Figure 5.. Focal adhesion assembly, β₁ integrin expression and cell adhesion strength measurements on FN-coated PEA and PMA substrates.

Immunofluorescence images of focal adhesions and β₁ integrin of WT (A) and MT (B) fibroblast cells on glass, and on PEA and PMA coated with 20 μg/ml of FN. Cells were cultured for 2h in media under serum-free conditions, then fixed and stained for paxillin (red), β₁ integrin (blue) and actin (green). Further images, including cells treated with blebbistatin, are provided in supplementary data (Supplementary Figure 9B). Size of WT and MT cells (C); number of FAs per cell (D); size of FAs (E). Schematic of spinning disk assay (F). Characteristic detachment profile (G) showing fraction of adherent cells (f) as a function of surface shear stress (τ). Adhesion strength measurements for WT and MT cells (H). Quantification of integrated β₁ integrin cluster size (I), area (J) and count (K). Data presented as mean ± SD, N ≥12 for images C-H and N ≥3 for images I-K, and analysed with an ANOVA test; *p<0.05, **p<0.01, ***p<0.001. Important statistical significance differences between the WT and the MT cells are indicated, including between the substrates for the MT. WT, wild type; MT, COL4A2^+/G702D fibroblasts.

Figure 6.. Deposition of COL4A2 by MT fibroblasts on FN nanonetworks is regulated by integrin binding and cell contractility.
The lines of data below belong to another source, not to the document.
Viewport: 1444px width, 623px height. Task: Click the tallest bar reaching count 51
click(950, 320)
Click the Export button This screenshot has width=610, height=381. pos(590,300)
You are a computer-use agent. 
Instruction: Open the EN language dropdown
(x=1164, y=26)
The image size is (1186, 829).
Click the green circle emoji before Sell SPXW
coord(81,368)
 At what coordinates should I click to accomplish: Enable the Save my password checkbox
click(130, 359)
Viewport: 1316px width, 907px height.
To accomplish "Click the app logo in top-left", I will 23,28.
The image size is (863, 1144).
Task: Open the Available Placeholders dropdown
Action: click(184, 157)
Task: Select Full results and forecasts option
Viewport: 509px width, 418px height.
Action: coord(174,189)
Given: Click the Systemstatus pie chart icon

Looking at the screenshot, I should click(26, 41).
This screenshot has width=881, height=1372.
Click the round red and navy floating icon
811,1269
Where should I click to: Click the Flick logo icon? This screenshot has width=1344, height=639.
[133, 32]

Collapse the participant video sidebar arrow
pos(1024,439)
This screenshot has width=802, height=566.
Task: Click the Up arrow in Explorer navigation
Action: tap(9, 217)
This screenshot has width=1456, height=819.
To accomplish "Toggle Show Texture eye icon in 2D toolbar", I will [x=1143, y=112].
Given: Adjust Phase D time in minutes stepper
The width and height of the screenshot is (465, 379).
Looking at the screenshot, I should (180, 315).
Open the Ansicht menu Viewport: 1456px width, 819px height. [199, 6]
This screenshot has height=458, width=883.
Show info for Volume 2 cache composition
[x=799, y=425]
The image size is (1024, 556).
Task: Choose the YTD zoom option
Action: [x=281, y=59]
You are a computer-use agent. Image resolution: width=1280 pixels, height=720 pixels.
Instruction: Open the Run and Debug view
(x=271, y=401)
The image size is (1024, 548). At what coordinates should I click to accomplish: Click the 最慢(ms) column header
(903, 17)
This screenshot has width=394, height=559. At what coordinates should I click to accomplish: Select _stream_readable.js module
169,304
COL4A2 staining (green) of cells grown on PEA substrates coated with either FN, FN without the RGD domain (ΔRGD FN), FN with a mutation on the synergy binding site (syn FN), or in the presence of blebbistatin (BB) in the culture medium for 7 days; LM (red) and nuclei (blue) were also stained (A). Quantification of the integrated density of COL4A2 staining after variance filtering (B). Controls are WT fibroblasts and MT fibroblasts cultured on glass. Data presented as mean ± SD, N ≥12, and analysed with an ANOVA test; *p<0.05, **p<0.01, ***p<0.001. WT, wild type; MT, COL4A2^+/G702D fibroblasts.

Figure 7.. Conceptual scheme.

Illustration of the effect of the fibrillar FN nanonetworks on PEA, which induces increased deposition of Col4A2 by COL4A2^+/G702D mutant cells.